Performance Pitfalls: Inheriting JEE Singletons

In a previous blog post I wrote about the fact that JEE singleton EJBs have a very restrictive default lock mode - each method requires a WRITE lock which effectively allows for at most one method of the singleton to run at the same time.

Today I stumbled upon another gotcha: inherited methods are not affected by the default lock type set on the subclass. Consider the following code:

abstract class Parent {
  public void methodA() {}
}

@Singleton
@Lock(LockType.READ)
class Subclass extends Parent {
  public void methodB() {}
}


We have an abstract base class which implements some common functionality across multiple singletons (represented by the methodA()method). It is implemented as a POJO without any JEE annotations. Then we have the actual singleton which inherits from the base class and defines a default locking type READ. In our case, the developers were actually expecting that all methods, including those inherited from the Parent class, would have a READ lock type. Unfortunately, that was not the case. According to the EJB 3.1 specification, the methods inherited from the Parent class have a lock type as defined in the Parent class - if not specified then it falls back to the default WRITE lock type (page 113):
A concurrency locking attribute specified on a superclass S appplies to the business methods defined by S. If a class-level concurrency attribute is not specified on S, it is equivalent to specification of Lock(WRITE) on S.
In the example above we observed exactly that behavior. As a result, a thread running a method from the Parent class was effectively blocking any other thread from running any other method on the same singleton. In our case the situation was exacerbated by methods blocking on a slow external system.

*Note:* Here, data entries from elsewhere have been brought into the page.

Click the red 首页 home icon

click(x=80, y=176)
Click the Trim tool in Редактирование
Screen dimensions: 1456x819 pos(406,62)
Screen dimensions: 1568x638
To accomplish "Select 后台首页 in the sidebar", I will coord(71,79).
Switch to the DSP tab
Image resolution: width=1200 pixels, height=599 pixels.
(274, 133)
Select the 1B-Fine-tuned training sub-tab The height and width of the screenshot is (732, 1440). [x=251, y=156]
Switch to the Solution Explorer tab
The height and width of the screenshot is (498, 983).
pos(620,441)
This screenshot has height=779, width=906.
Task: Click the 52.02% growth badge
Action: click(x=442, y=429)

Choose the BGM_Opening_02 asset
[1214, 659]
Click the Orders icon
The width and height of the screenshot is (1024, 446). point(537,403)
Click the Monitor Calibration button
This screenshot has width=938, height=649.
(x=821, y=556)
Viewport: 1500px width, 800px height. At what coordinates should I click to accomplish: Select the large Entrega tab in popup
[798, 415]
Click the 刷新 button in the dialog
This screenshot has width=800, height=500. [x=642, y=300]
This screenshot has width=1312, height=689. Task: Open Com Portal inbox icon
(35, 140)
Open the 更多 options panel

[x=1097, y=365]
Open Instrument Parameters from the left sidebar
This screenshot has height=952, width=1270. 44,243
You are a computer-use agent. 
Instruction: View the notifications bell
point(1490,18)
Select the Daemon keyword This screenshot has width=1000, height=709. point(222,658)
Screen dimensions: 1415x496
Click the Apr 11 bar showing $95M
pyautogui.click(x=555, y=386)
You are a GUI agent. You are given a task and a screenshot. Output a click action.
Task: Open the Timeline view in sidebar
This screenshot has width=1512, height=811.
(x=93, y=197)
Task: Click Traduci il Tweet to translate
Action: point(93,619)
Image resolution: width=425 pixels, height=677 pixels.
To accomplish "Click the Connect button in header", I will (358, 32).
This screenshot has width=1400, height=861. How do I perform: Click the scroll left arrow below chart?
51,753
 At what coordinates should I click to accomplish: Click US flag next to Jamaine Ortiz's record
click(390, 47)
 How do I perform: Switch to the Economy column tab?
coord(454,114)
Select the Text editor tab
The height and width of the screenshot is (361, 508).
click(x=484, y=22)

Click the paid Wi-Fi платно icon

The solution for us was easy as we did not really require any synchronization - switching to bean managed synchronization fixed the problem:

@Singleton
@ConcurrencyManagement(ConcurrencyManagementType.BEAN)
class Subclass extends Parent {
  public void methodB() {}
}


This time again we would have saved us some work if we switched to bean managed synchronization right away. I hope that this blog may help you work around similar issues in your applications.